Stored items
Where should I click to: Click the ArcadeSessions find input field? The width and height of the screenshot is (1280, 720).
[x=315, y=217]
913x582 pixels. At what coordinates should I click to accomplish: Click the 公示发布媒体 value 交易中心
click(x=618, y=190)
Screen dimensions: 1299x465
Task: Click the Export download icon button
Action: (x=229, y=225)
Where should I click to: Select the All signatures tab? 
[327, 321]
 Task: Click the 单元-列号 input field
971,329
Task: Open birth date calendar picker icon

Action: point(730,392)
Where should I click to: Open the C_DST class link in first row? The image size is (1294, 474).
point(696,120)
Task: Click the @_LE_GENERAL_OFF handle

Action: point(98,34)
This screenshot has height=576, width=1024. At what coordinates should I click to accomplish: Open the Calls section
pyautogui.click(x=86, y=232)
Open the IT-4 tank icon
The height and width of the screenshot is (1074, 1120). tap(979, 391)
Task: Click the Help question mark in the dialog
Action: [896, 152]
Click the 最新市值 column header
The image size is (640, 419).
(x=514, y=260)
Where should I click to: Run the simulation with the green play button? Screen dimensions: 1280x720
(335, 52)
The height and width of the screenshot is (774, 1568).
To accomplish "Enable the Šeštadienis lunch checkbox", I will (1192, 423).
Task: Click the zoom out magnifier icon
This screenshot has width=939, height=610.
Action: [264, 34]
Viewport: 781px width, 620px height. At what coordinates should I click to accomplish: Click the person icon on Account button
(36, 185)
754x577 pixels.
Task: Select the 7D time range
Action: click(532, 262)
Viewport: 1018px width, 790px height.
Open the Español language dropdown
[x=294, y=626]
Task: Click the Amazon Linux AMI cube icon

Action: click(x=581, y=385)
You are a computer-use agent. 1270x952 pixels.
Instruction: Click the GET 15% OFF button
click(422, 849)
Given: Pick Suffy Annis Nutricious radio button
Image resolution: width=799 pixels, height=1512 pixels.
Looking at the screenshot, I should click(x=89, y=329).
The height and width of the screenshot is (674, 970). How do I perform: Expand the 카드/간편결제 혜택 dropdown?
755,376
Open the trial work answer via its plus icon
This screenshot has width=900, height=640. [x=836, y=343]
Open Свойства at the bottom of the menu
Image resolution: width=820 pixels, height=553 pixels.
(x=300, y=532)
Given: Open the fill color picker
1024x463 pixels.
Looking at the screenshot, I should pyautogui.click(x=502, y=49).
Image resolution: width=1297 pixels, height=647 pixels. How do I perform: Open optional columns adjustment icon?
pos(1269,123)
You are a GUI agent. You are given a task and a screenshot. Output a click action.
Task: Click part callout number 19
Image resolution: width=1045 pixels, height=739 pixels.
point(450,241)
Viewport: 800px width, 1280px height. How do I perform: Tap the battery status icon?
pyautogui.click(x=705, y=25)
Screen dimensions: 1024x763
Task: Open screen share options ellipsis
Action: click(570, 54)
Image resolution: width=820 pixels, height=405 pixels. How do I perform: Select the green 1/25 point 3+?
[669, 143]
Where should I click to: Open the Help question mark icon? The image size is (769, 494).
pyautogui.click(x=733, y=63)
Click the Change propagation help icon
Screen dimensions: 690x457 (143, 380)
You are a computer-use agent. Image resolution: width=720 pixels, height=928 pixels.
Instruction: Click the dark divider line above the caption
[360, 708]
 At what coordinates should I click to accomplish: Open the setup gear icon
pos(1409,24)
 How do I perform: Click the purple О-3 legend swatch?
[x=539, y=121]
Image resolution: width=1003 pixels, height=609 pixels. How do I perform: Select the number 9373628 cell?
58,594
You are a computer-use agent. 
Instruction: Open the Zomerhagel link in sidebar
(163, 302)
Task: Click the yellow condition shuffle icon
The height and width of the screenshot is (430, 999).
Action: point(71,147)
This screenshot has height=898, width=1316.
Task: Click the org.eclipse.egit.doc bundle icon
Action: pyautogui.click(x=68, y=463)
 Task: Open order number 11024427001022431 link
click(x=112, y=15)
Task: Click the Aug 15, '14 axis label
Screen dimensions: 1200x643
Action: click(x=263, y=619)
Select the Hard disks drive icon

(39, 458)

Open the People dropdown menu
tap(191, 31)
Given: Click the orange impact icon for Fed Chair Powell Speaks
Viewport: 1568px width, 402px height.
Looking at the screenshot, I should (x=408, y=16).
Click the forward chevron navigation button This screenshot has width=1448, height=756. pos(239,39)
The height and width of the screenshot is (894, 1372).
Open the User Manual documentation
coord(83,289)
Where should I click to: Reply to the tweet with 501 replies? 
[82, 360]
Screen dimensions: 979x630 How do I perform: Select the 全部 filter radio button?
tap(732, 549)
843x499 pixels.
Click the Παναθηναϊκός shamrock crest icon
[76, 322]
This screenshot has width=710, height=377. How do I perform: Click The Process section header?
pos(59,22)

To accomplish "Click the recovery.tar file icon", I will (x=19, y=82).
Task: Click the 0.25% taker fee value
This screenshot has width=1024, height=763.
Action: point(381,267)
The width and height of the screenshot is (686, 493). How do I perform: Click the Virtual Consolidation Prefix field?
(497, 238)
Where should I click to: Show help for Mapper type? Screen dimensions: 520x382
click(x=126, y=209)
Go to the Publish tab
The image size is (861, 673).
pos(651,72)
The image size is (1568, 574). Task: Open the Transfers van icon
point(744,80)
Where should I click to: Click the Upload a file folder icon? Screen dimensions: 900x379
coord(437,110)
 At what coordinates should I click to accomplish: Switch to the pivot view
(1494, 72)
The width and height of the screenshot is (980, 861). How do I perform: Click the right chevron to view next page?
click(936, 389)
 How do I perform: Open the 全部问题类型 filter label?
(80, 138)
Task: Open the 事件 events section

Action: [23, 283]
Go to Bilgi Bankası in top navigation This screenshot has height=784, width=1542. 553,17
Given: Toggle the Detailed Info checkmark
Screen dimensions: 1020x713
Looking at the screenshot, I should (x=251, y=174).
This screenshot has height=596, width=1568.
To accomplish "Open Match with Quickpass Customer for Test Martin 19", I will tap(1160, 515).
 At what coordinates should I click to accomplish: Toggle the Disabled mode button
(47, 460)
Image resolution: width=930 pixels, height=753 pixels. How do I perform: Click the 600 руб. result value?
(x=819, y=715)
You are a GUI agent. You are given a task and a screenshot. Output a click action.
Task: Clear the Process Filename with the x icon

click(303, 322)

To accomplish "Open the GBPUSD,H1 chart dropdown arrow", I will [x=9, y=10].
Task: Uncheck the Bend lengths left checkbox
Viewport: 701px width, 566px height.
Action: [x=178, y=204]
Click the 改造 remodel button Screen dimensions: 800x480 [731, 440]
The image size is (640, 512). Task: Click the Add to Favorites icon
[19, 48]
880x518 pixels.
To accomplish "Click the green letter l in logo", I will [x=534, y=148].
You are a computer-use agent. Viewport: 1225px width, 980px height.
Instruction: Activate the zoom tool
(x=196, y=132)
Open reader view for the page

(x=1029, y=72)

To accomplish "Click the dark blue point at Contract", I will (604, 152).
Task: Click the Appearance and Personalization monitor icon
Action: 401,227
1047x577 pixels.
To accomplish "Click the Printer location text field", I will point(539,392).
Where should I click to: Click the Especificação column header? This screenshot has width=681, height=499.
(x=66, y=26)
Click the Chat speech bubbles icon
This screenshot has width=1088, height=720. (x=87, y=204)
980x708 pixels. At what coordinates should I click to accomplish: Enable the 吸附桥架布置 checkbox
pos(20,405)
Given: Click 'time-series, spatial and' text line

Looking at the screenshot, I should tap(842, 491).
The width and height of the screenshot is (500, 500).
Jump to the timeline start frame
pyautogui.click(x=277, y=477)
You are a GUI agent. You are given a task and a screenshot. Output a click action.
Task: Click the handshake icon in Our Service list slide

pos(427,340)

• Work instruction:
Once you have read the records above, set each one down again exactly.

• Result for this task:
Where should I click to: Click the ArcadeSessions find input field? The width and height of the screenshot is (1280, 720).
[x=315, y=217]
913x582 pixels. At what coordinates should I click to accomplish: Click the 公示发布媒体 value 交易中心
click(x=618, y=190)
Screen dimensions: 1299x465
Task: Click the Export download icon button
Action: (x=229, y=225)
Where should I click to: Select the All signatures tab? 
[327, 321]
 Task: Click the 单元-列号 input field
971,329
Task: Open birth date calendar picker icon

Action: point(730,392)
Where should I click to: Open the C_DST class link in first row? The image size is (1294, 474).
point(696,120)
Task: Click the @_LE_GENERAL_OFF handle

Action: point(98,34)
This screenshot has height=576, width=1024. At what coordinates should I click to accomplish: Open the Calls section
pyautogui.click(x=86, y=232)
Open the IT-4 tank icon
The height and width of the screenshot is (1074, 1120). tap(979, 391)
Task: Click the Help question mark in the dialog
Action: [896, 152]
Click the 最新市值 column header
The image size is (640, 419).
(x=514, y=260)
Where should I click to: Run the simulation with the green play button? Screen dimensions: 1280x720
(335, 52)
The height and width of the screenshot is (774, 1568).
To accomplish "Enable the Šeštadienis lunch checkbox", I will (1192, 423).
Task: Click the zoom out magnifier icon
This screenshot has width=939, height=610.
Action: [264, 34]
Viewport: 781px width, 620px height. At what coordinates should I click to accomplish: Click the person icon on Account button
(36, 185)
754x577 pixels.
Task: Select the 7D time range
Action: click(532, 262)
Viewport: 1018px width, 790px height.
Open the Español language dropdown
[x=294, y=626]
Task: Click the Amazon Linux AMI cube icon

Action: click(x=581, y=385)
You are a computer-use agent. 1270x952 pixels.
Instruction: Click the GET 15% OFF button
click(422, 849)
Given: Pick Suffy Annis Nutricious radio button
Image resolution: width=799 pixels, height=1512 pixels.
Looking at the screenshot, I should click(x=89, y=329).
The height and width of the screenshot is (674, 970). How do I perform: Expand the 카드/간편결제 혜택 dropdown?
755,376
Open the trial work answer via its plus icon
This screenshot has width=900, height=640. [x=836, y=343]
Open Свойства at the bottom of the menu
Image resolution: width=820 pixels, height=553 pixels.
(x=300, y=532)
Given: Open the fill color picker
1024x463 pixels.
Looking at the screenshot, I should pyautogui.click(x=502, y=49).
Image resolution: width=1297 pixels, height=647 pixels. How do I perform: Open optional columns adjustment icon?
pos(1269,123)
You are a GUI agent. You are given a task and a screenshot. Output a click action.
Task: Click part callout number 19
Image resolution: width=1045 pixels, height=739 pixels.
point(450,241)
Viewport: 800px width, 1280px height. How do I perform: Tap the battery status icon?
pyautogui.click(x=705, y=25)
Screen dimensions: 1024x763
Task: Open screen share options ellipsis
Action: click(570, 54)
Image resolution: width=820 pixels, height=405 pixels. How do I perform: Select the green 1/25 point 3+?
[669, 143]
Where should I click to: Open the Help question mark icon? The image size is (769, 494).
pyautogui.click(x=733, y=63)
Click the Change propagation help icon
Screen dimensions: 690x457 (143, 380)
You are a computer-use agent. Image resolution: width=720 pixels, height=928 pixels.
Instruction: Click the dark divider line above the caption
[360, 708]
 At what coordinates should I click to accomplish: Open the setup gear icon
pos(1409,24)
 How do I perform: Click the purple О-3 legend swatch?
[x=539, y=121]
Image resolution: width=1003 pixels, height=609 pixels. How do I perform: Select the number 9373628 cell?
58,594
You are a computer-use agent. 
Instruction: Open the Zomerhagel link in sidebar
(163, 302)
Task: Click the yellow condition shuffle icon
The height and width of the screenshot is (430, 999).
Action: point(71,147)
This screenshot has height=898, width=1316.
Task: Click the org.eclipse.egit.doc bundle icon
Action: pyautogui.click(x=68, y=463)
 Task: Open order number 11024427001022431 link
click(x=112, y=15)
Task: Click the Aug 15, '14 axis label
Screen dimensions: 1200x643
Action: click(x=263, y=619)
Select the Hard disks drive icon

(39, 458)

Open the People dropdown menu
tap(191, 31)
Given: Click the orange impact icon for Fed Chair Powell Speaks
Viewport: 1568px width, 402px height.
Looking at the screenshot, I should (x=408, y=16).
Click the forward chevron navigation button This screenshot has width=1448, height=756. pos(239,39)
The height and width of the screenshot is (894, 1372).
Open the User Manual documentation
coord(83,289)
Where should I click to: Reply to the tweet with 501 replies? 
[82, 360]
Screen dimensions: 979x630 How do I perform: Select the 全部 filter radio button?
tap(732, 549)
843x499 pixels.
Click the Παναθηναϊκός shamrock crest icon
[76, 322]
This screenshot has width=710, height=377. How do I perform: Click The Process section header?
pos(59,22)

To accomplish "Click the recovery.tar file icon", I will (x=19, y=82).
Task: Click the 0.25% taker fee value
This screenshot has width=1024, height=763.
Action: point(381,267)
The width and height of the screenshot is (686, 493). How do I perform: Click the Virtual Consolidation Prefix field?
(497, 238)
Where should I click to: Show help for Mapper type? Screen dimensions: 520x382
click(x=126, y=209)
Go to the Publish tab
The image size is (861, 673).
pos(651,72)
The image size is (1568, 574). Task: Open the Transfers van icon
point(744,80)
Where should I click to: Click the Upload a file folder icon? Screen dimensions: 900x379
coord(437,110)
 At what coordinates should I click to accomplish: Switch to the pivot view
(1494, 72)
The width and height of the screenshot is (980, 861). How do I perform: Click the right chevron to view next page?
click(936, 389)
 How do I perform: Open the 全部问题类型 filter label?
(80, 138)
Task: Open the 事件 events section

Action: [23, 283]
Go to Bilgi Bankası in top navigation This screenshot has height=784, width=1542. 553,17
Given: Toggle the Detailed Info checkmark
Screen dimensions: 1020x713
Looking at the screenshot, I should (x=251, y=174).
This screenshot has height=596, width=1568.
To accomplish "Open Match with Quickpass Customer for Test Martin 19", I will tap(1160, 515).
 At what coordinates should I click to accomplish: Toggle the Disabled mode button
(47, 460)
Image resolution: width=930 pixels, height=753 pixels. How do I perform: Click the 600 руб. result value?
(x=819, y=715)
You are a GUI agent. You are given a task and a screenshot. Output a click action.
Task: Clear the Process Filename with the x icon

click(303, 322)

To accomplish "Open the GBPUSD,H1 chart dropdown arrow", I will [x=9, y=10].
Task: Uncheck the Bend lengths left checkbox
Viewport: 701px width, 566px height.
Action: [x=178, y=204]
Click the 改造 remodel button Screen dimensions: 800x480 [731, 440]
The image size is (640, 512). Task: Click the Add to Favorites icon
[19, 48]
880x518 pixels.
To accomplish "Click the green letter l in logo", I will [x=534, y=148].
You are a computer-use agent. Viewport: 1225px width, 980px height.
Instruction: Activate the zoom tool
(x=196, y=132)
Open reader view for the page

(x=1029, y=72)

To accomplish "Click the dark blue point at Contract", I will (604, 152).
Task: Click the Appearance and Personalization monitor icon
Action: 401,227
1047x577 pixels.
To accomplish "Click the Printer location text field", I will point(539,392).
Where should I click to: Click the Especificação column header? This screenshot has width=681, height=499.
(x=66, y=26)
Click the Chat speech bubbles icon
This screenshot has width=1088, height=720. (x=87, y=204)
980x708 pixels. At what coordinates should I click to accomplish: Enable the 吸附桥架布置 checkbox
pos(20,405)
Given: Click 'time-series, spatial and' text line

Looking at the screenshot, I should tap(842, 491).
The width and height of the screenshot is (500, 500).
Jump to the timeline start frame
pyautogui.click(x=277, y=477)
You are a GUI agent. You are given a task and a screenshot. Output a click action.
Task: Click the handshake icon in Our Service list slide

pos(427,340)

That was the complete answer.